At the same time the lack of discussion about the importance of early childhood care and education is part of a larger issue for the sector. It is not properly acknowledged for its importance in facilitating children’s social, emotional and educational development in their most formative years, but also in enabling working parents to fully participate in the labour market.
There is more work to be done to bring a greater number of families into a position where their childcare fees are affordable, to include the broader spectrum of childcare providers into these subsidies, and in building up the sector to thrive and flourish rather than being challenged by staffing, and state-imposed costs through regulations and commercial rates. The planning system presents challenges to the provision of childcare facilities, which should urgently be addressed. The regulatory system must be reviewed to unblock greater investment into early childhood care and education to grow the supply of quality provision including pre and after-school care. This will be helped by the bedding in of the core funding model but will require a real trusted partnership between government and providers going forward. The creation of such a partnership will fundamentally enhance the provision of childcare, strengthen Ireland’s competitiveness and improve quality of life for all.

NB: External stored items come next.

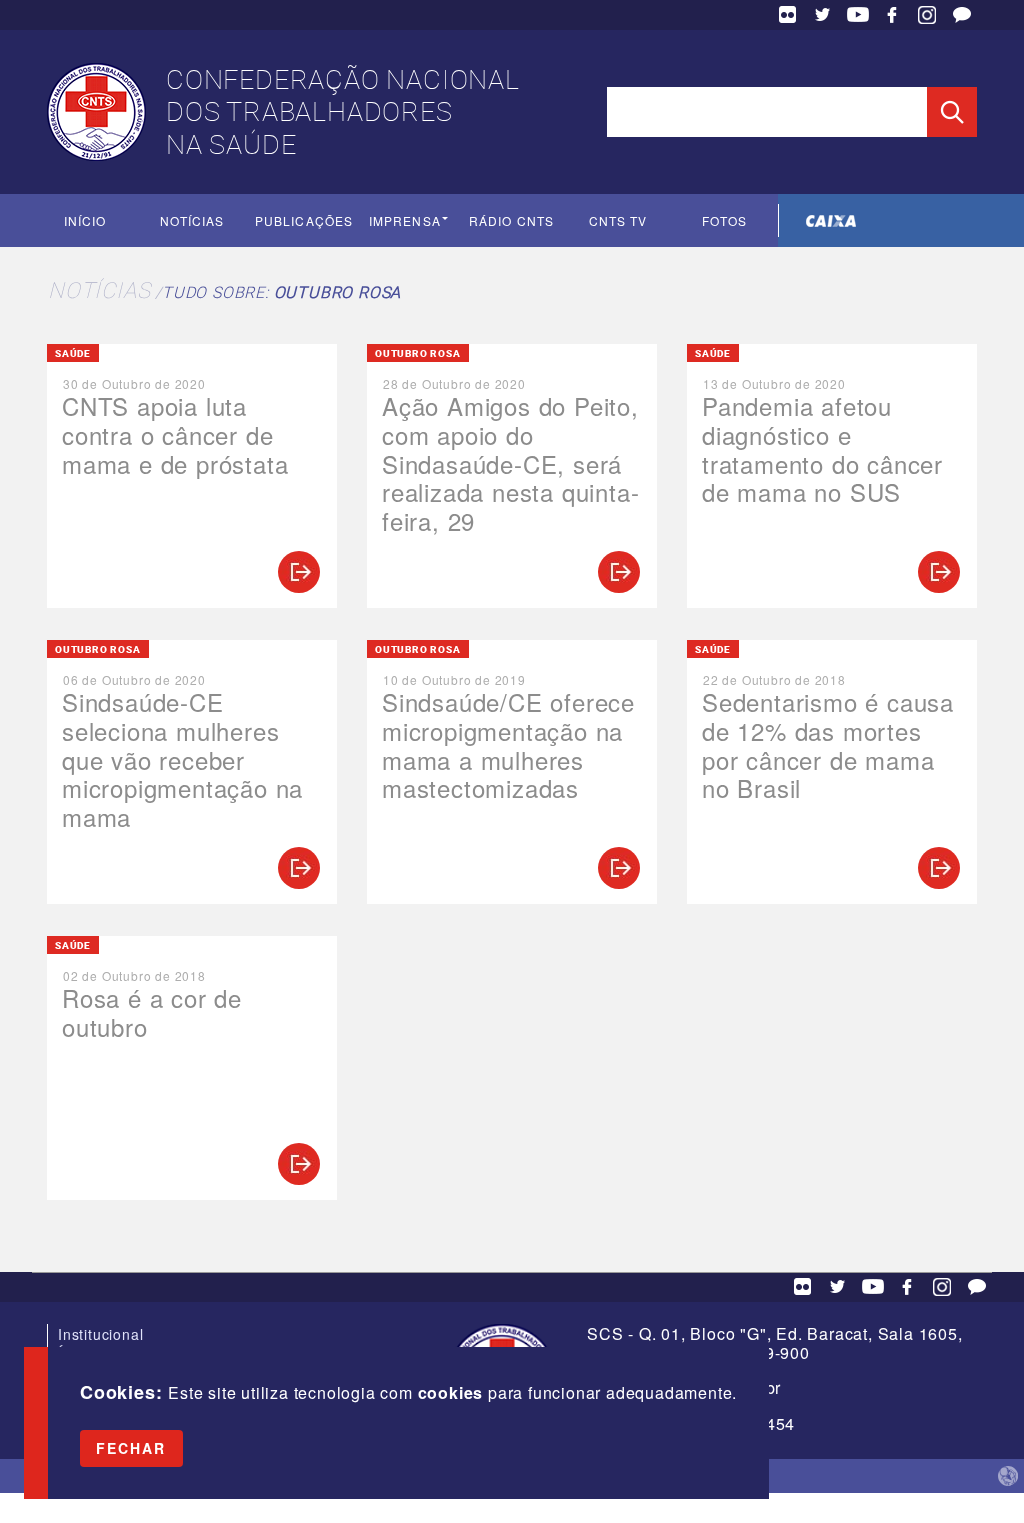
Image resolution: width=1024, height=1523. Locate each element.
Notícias (192, 220)
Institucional (100, 1334)
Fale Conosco (962, 15)
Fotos (724, 220)
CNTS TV (618, 220)
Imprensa (405, 220)
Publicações (303, 220)
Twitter (823, 15)
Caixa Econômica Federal (831, 220)
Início (85, 220)
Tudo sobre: (281, 292)
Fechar (131, 1448)
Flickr (788, 15)
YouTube (858, 15)
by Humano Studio (1008, 1476)
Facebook (892, 15)
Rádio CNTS (511, 220)
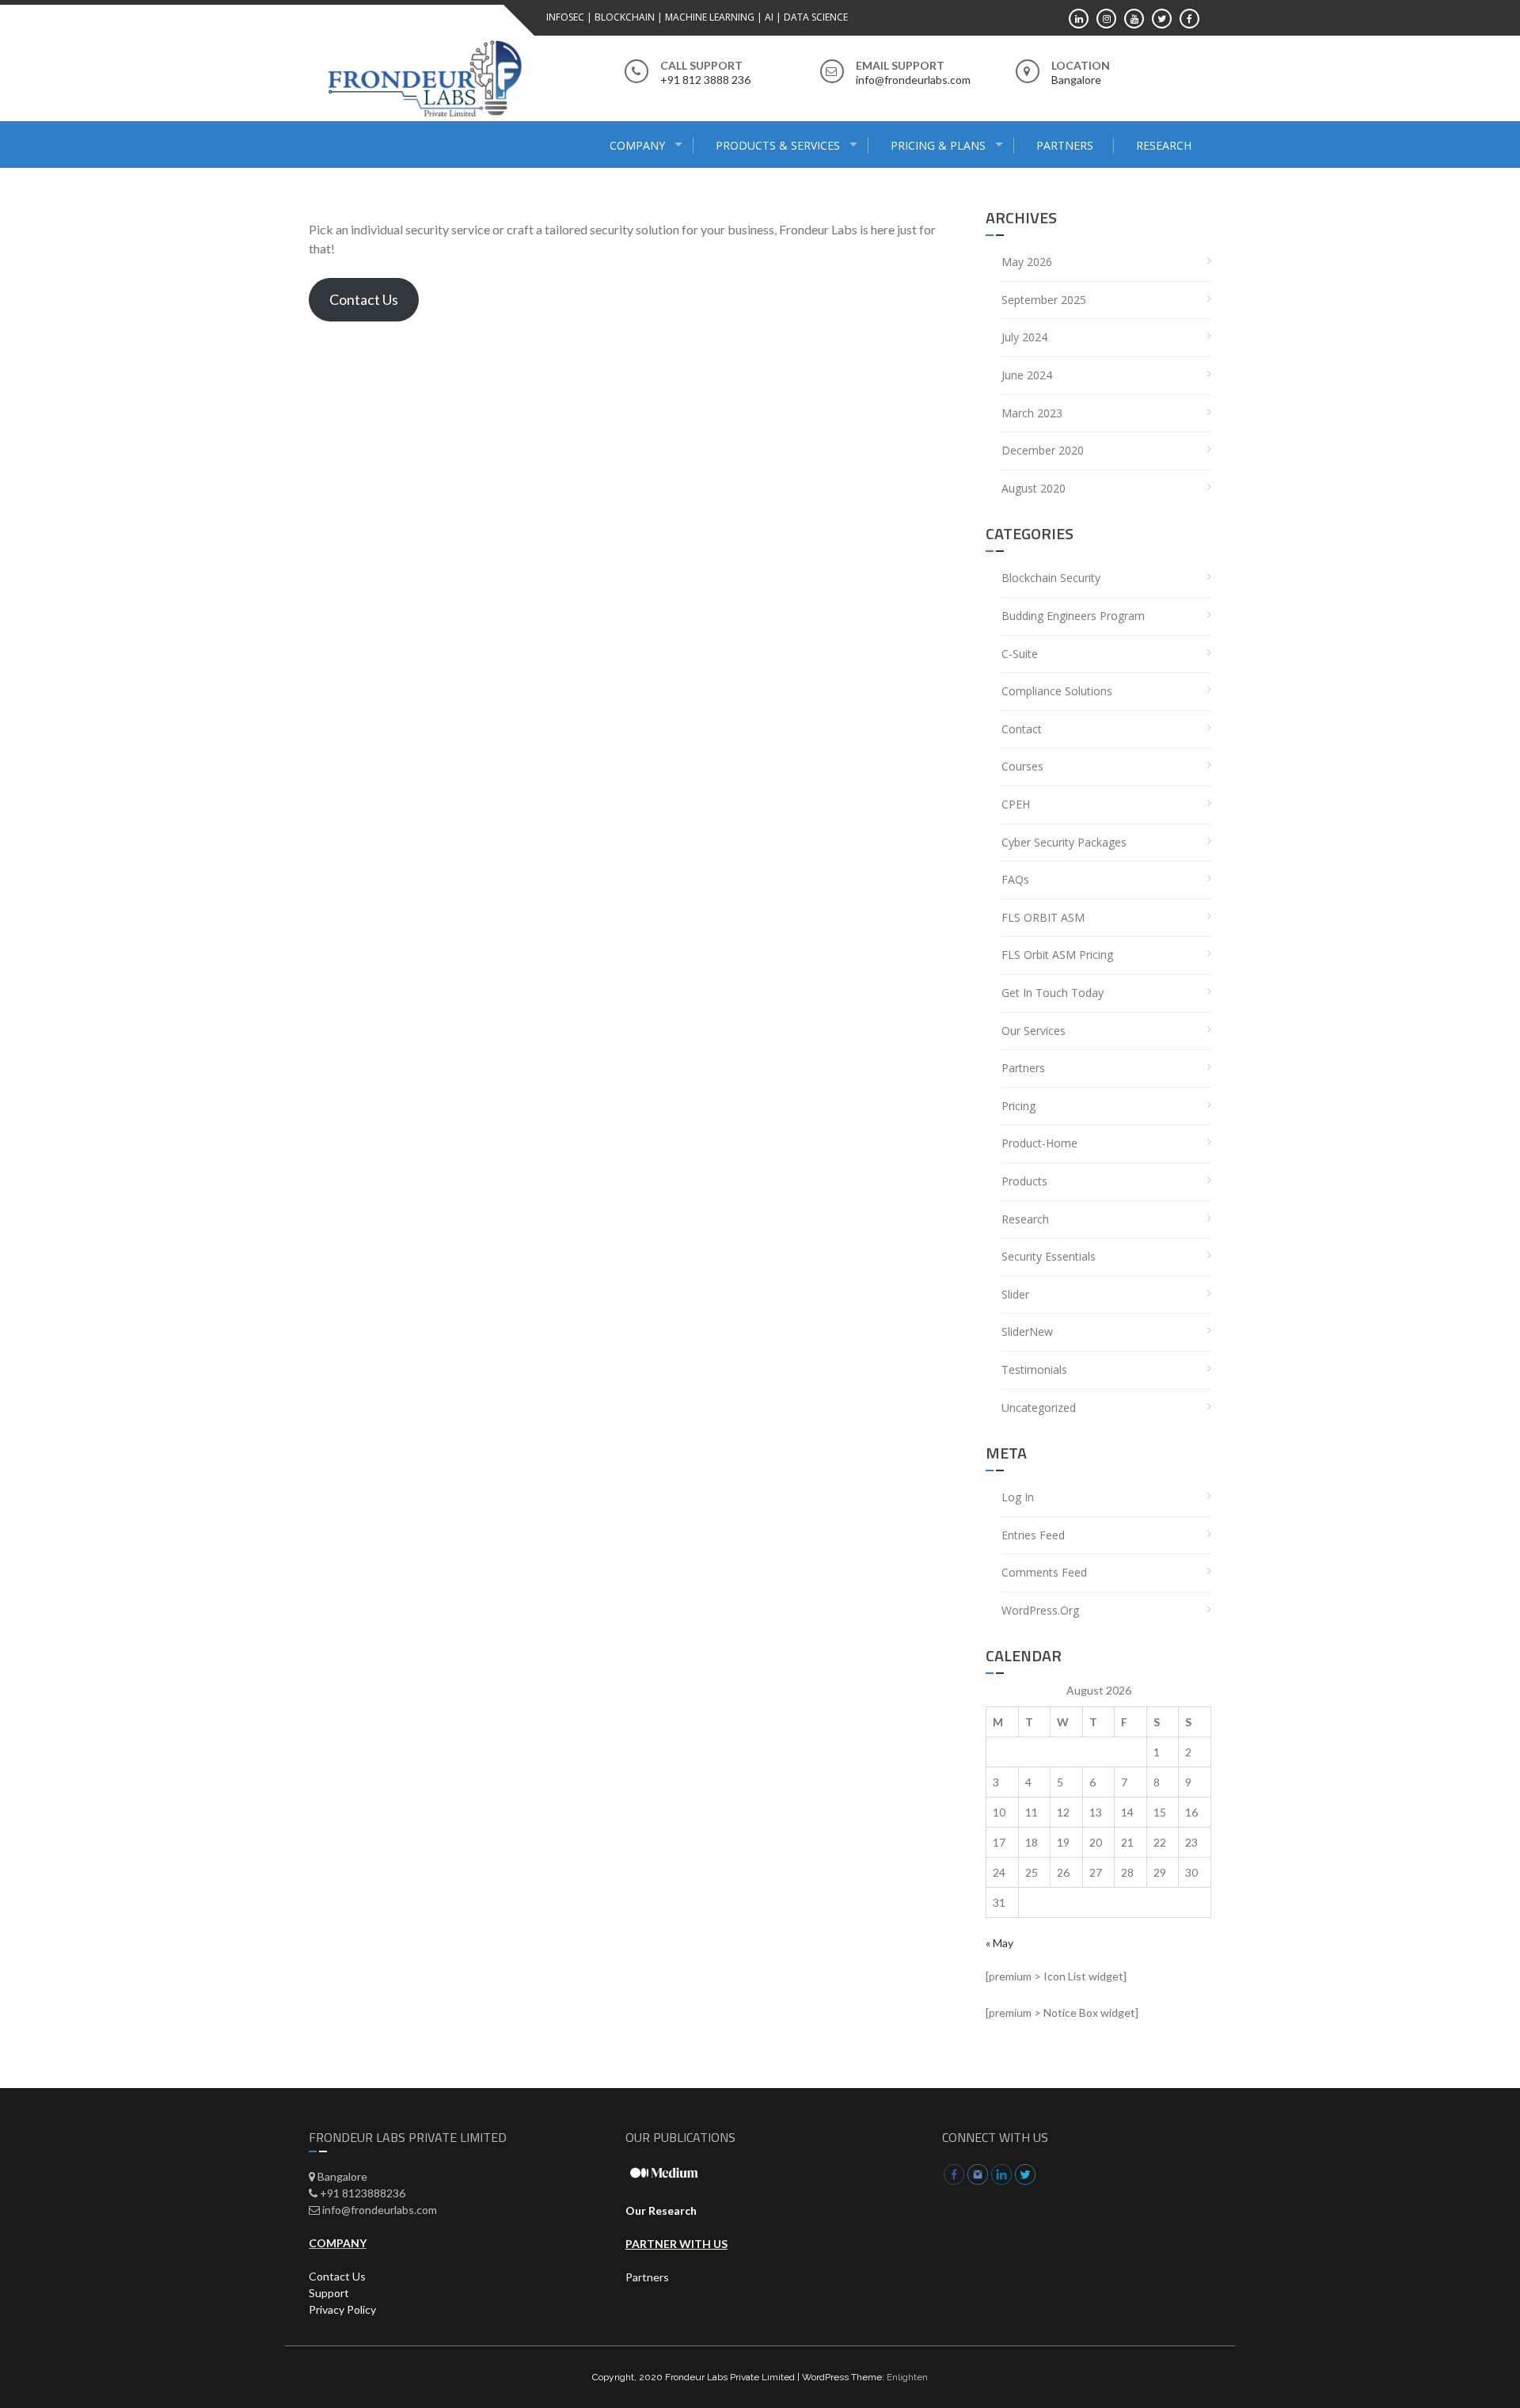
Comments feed (1044, 1572)
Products (1024, 1181)
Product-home (1039, 1143)
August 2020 (1033, 488)
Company (637, 145)
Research (1163, 145)
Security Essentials (1048, 1256)
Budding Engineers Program (1073, 615)
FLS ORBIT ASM (1043, 917)
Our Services (1033, 1030)
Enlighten (907, 2377)
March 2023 (1031, 412)
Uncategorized (1038, 1407)
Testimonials (1034, 1369)
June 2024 (1026, 374)
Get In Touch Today (1052, 992)
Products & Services (778, 145)
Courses (1022, 766)
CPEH (1015, 804)
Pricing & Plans (938, 145)
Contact (1021, 728)
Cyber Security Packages (1064, 842)
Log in (1017, 1497)
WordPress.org (1040, 1610)
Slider (1015, 1294)
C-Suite (1019, 653)
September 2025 (1043, 299)
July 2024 (1024, 336)
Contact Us (363, 299)
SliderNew (1027, 1331)
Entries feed (1033, 1535)
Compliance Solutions (1056, 690)
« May (999, 1943)
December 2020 (1042, 450)
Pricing (1018, 1105)
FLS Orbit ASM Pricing (1057, 954)
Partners (1064, 145)
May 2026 (1026, 261)
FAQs (1015, 879)
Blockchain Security (1050, 577)
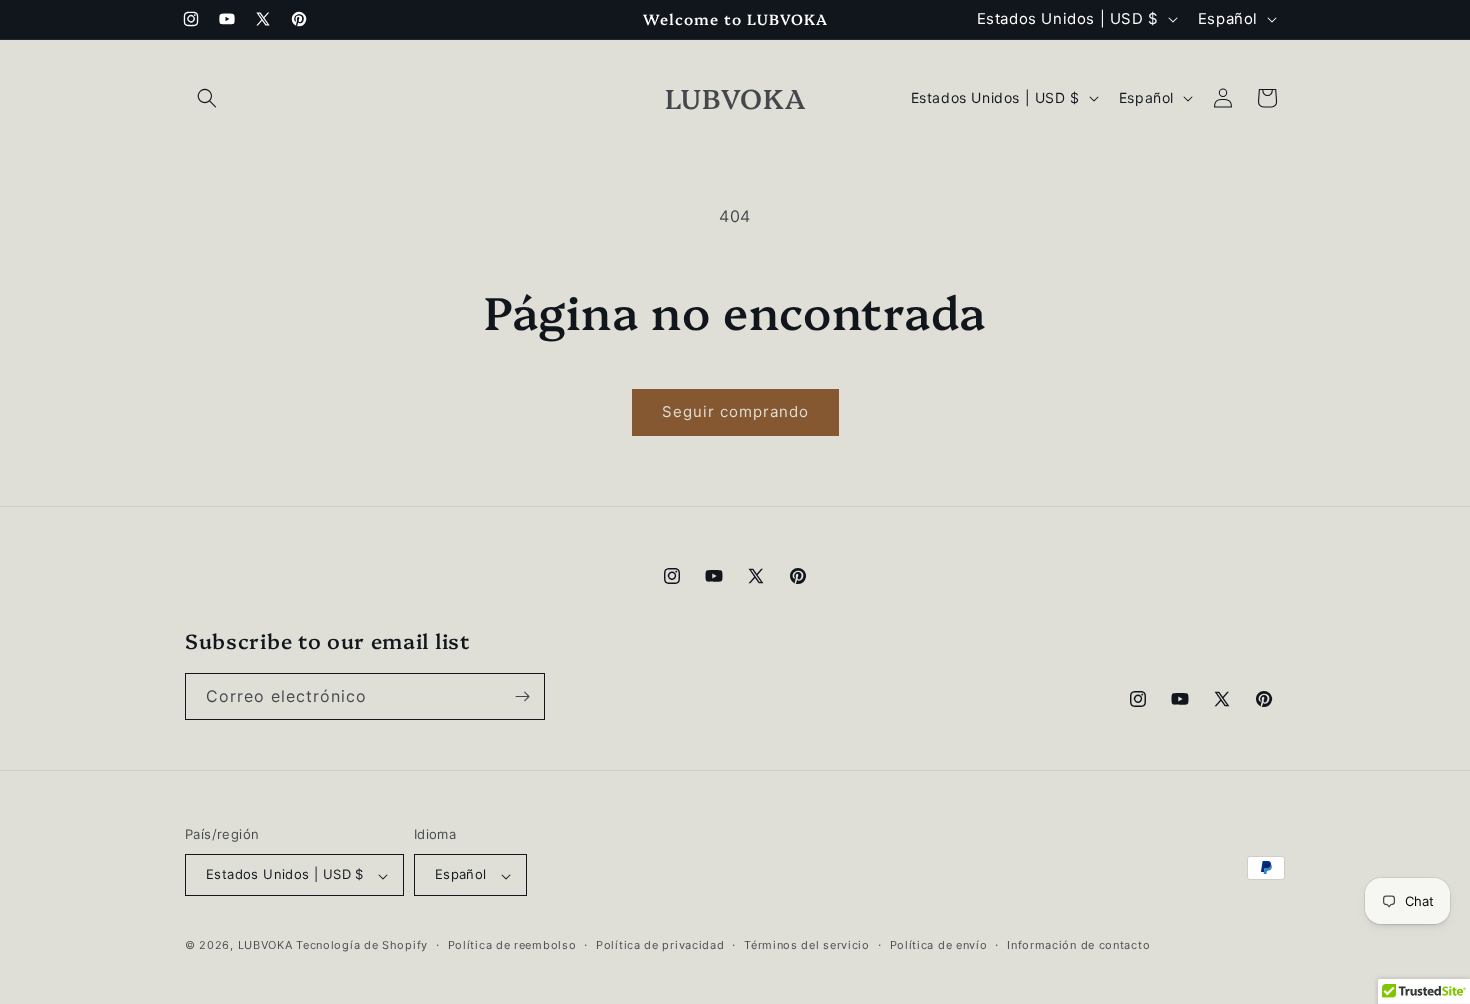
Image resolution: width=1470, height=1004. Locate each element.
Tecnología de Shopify (362, 946)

Strong investment in sustainable childcare is essential for lifelong positive economic and social outcomes for children and families. Access to quality services has been proven time and again to benefit a child’s education and labour market outcomes while making parents available for work and training, helping to break the cycle of inequality and poverty.
It is essential that early learning and care of the next generation plays a vital role in the effective use of the talent of our labour market and the recognition of the contribution that employees and providers in this sector deliver for Irish society.
Let’s not lose sight of what the pandemic showed us, the time to build back better is now.